Between 15 and 17 October 1939 the state authorities conducted a crack-down on the resistance activists in Berlin. The group that Ziegler belonged to was broken up. Erich and Elli Ziegler were arrested on 17 October 1939. They endured months in Gestapo captivity before their trial in February 1941. Ziegler was held at the Moabit prison. At their trial Heinz Kapelle was sentenced to death and Erich Ziegler to life imprisonment. Elli Ziegler was sentenced to three years imprisonment, other defendants were sentenced to prison terms ranging from one to ten years.

==Post-war years==
After Liberation, he founded the Anti-Fascist Youth Committee of Berlin-Neukölln.
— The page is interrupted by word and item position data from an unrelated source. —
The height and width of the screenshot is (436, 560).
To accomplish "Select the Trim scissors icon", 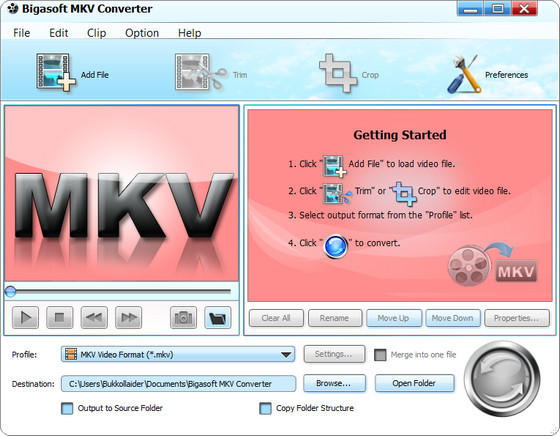I will (x=201, y=72).
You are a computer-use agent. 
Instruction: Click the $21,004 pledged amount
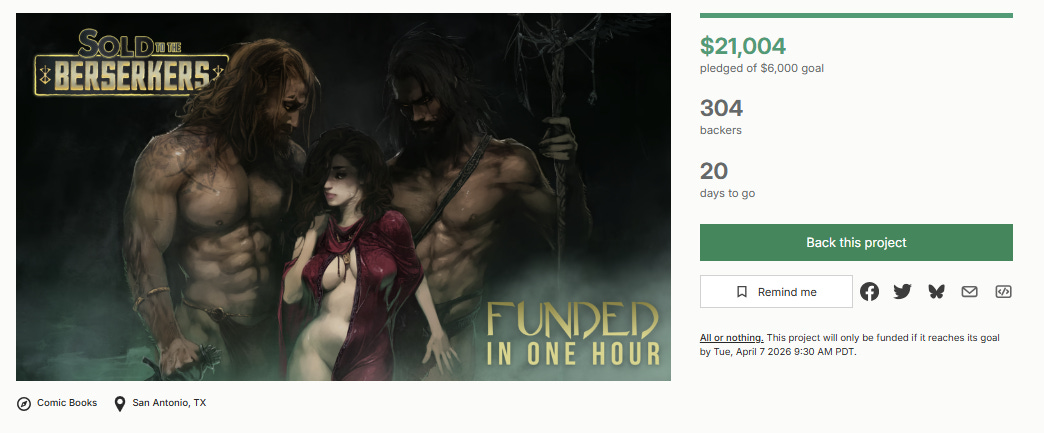tap(743, 46)
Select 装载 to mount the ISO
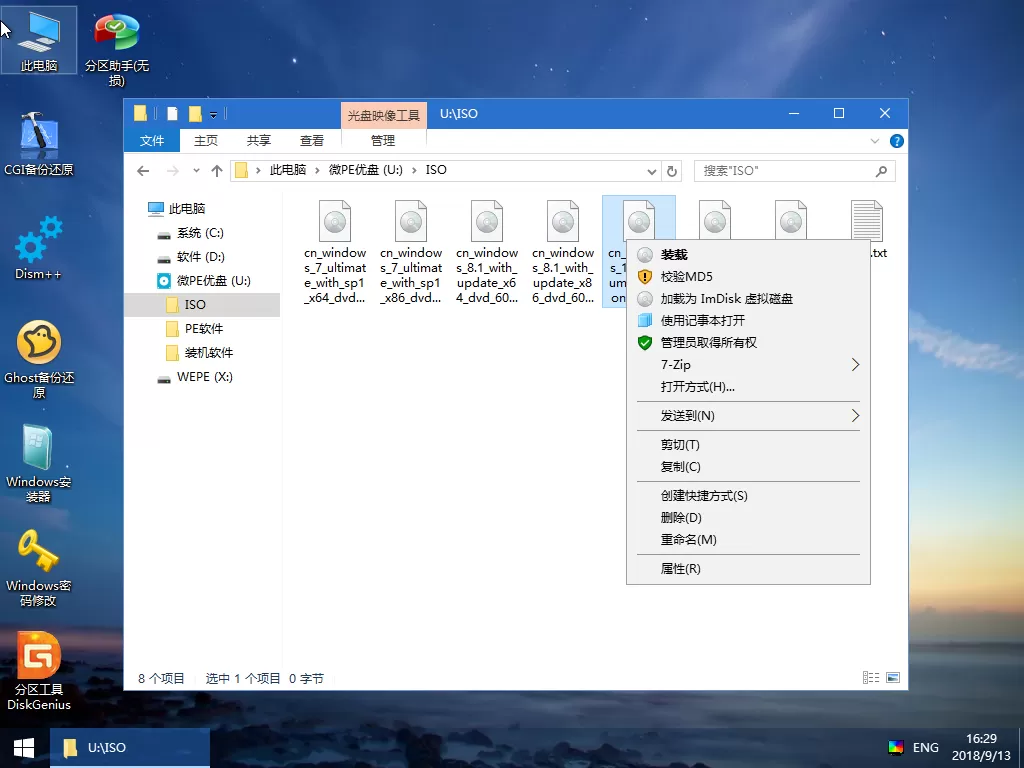 coord(673,255)
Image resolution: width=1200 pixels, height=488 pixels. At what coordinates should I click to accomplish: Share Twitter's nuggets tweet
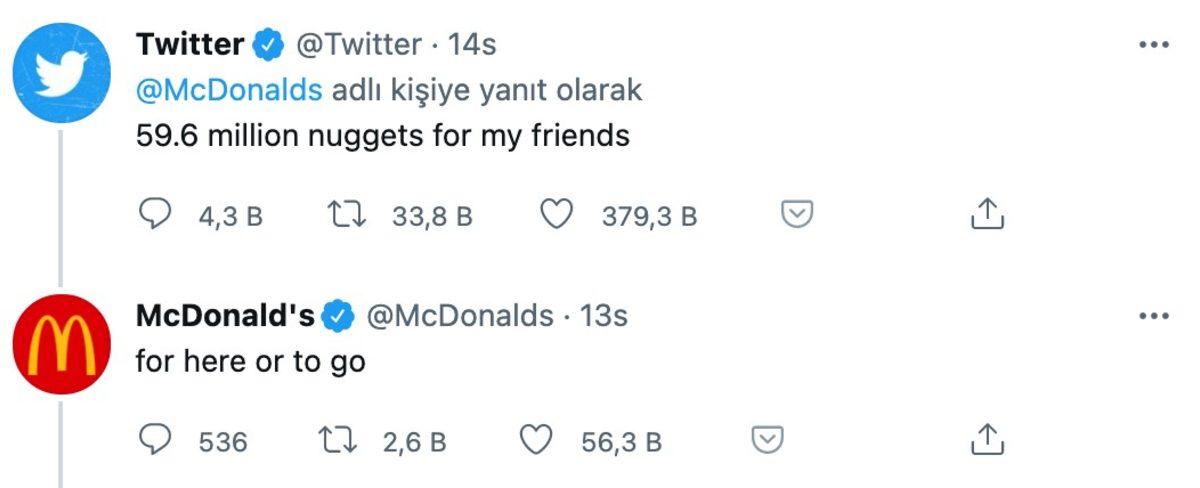coord(986,214)
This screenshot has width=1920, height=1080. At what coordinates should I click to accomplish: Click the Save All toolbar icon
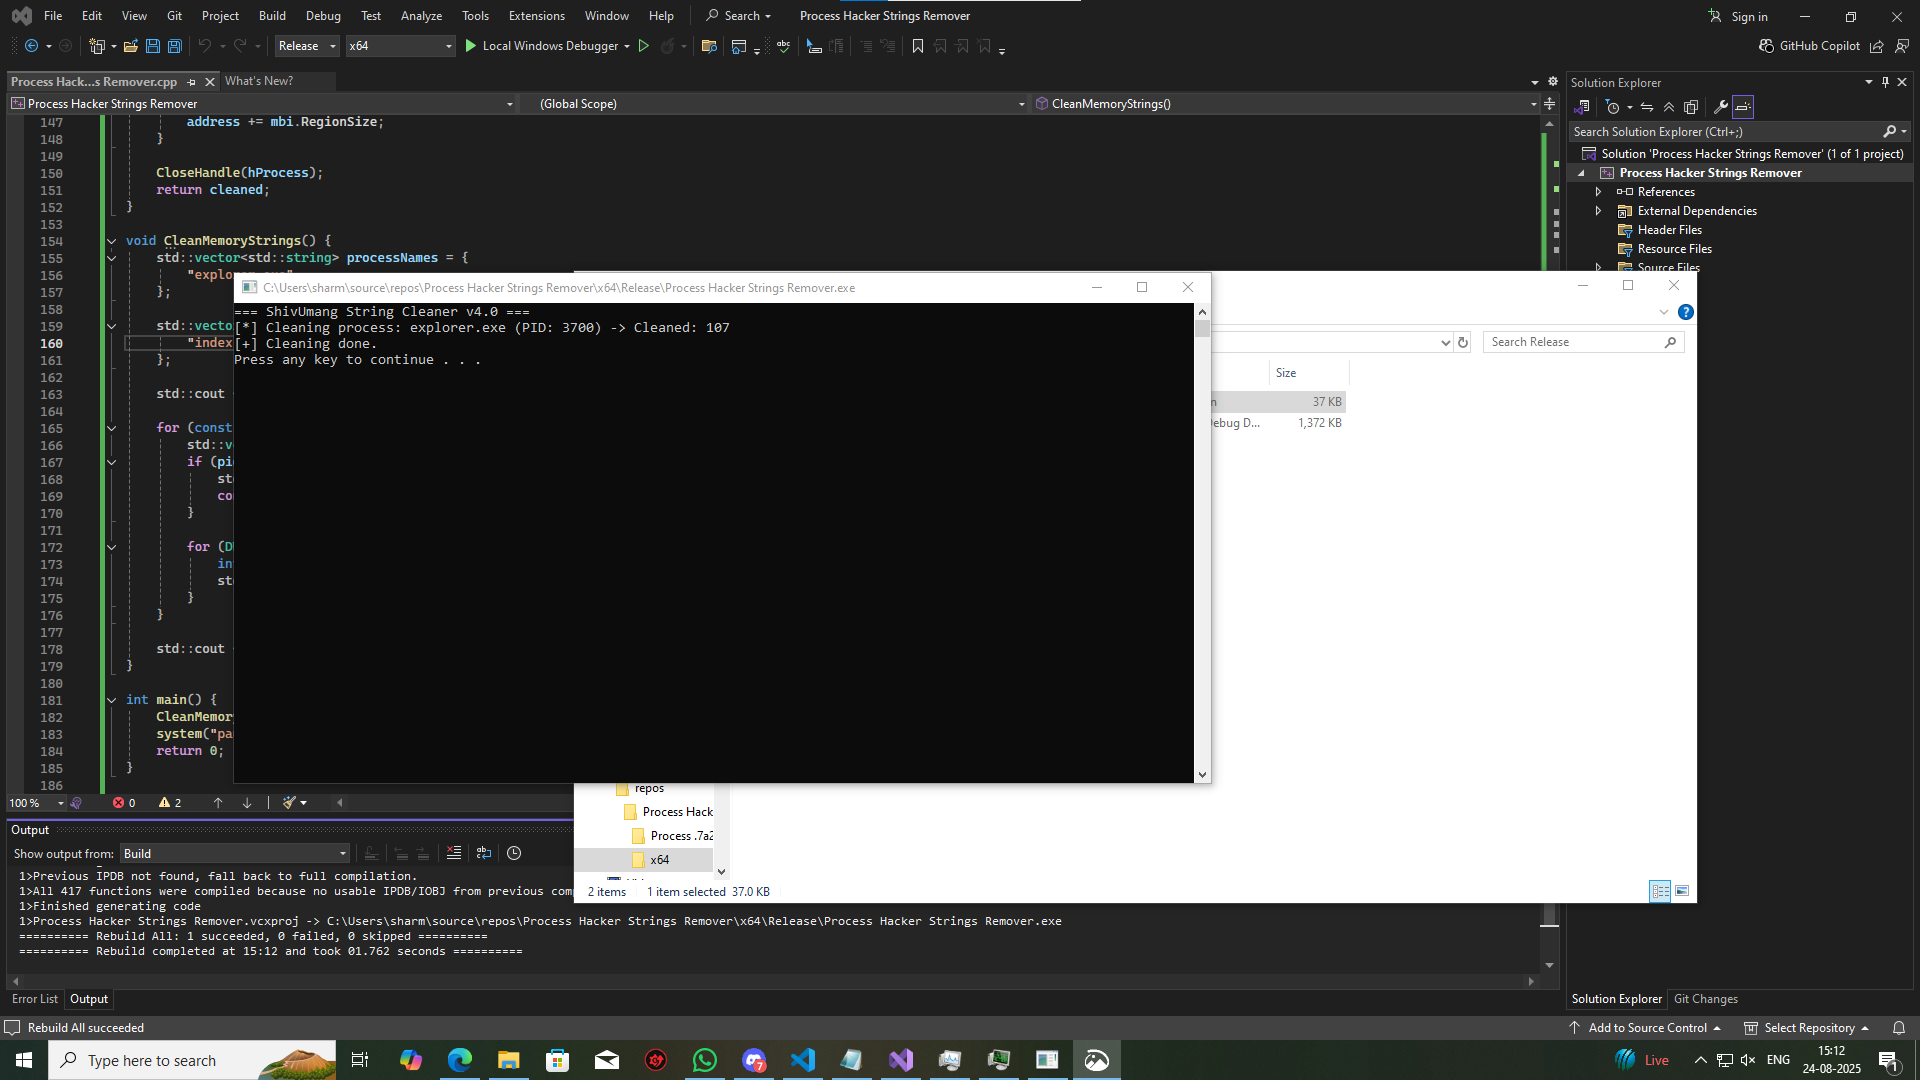coord(174,46)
During this period Ziegler worked closely with the youth secretary of the Communist Party, Erich Honecker. They enjoyed cordial relations with young social democrats, with whom they shared experiences from the resistance struggle. Ziegler took part in the construction of the Free German Youth and the Democratic Sports Movement of Greater Berlin.

Between 1950 and 1954 Ziegler served as First Secretary of the Tempelhof branch of the Socialist Unity Party of Germany (SED), and between 1954 and 1959 as the First Secretary of SED in Wedding. In 1959 he was included in the West Berlin Leadership of SED (Westberliner Leitung der SED), as its Second Secretary.

==SEW leader==
When the Socialist Unity Party of Germany-West Berlin (later renamed the Socialist Unity Party of West Berlin, SEW) was founded as an independent party in 1962, Ziegler was named Second Secretary of the Presidium of the party. Between May 1967 and April 1977 he served as Vice Chairman of the party. Ziegler led the SEW delegation at the 1976 Conference of Communist and Workers Parties of Europe, held in East Berlin.

After withdrawing from full-time politics Ziegler would continue some political activities, giving lectures to youth movements about his experiences of the underground struggle against the Hitler regime. At the time of his death in 2004, he was the last survivor of the Heinz Kapelle group.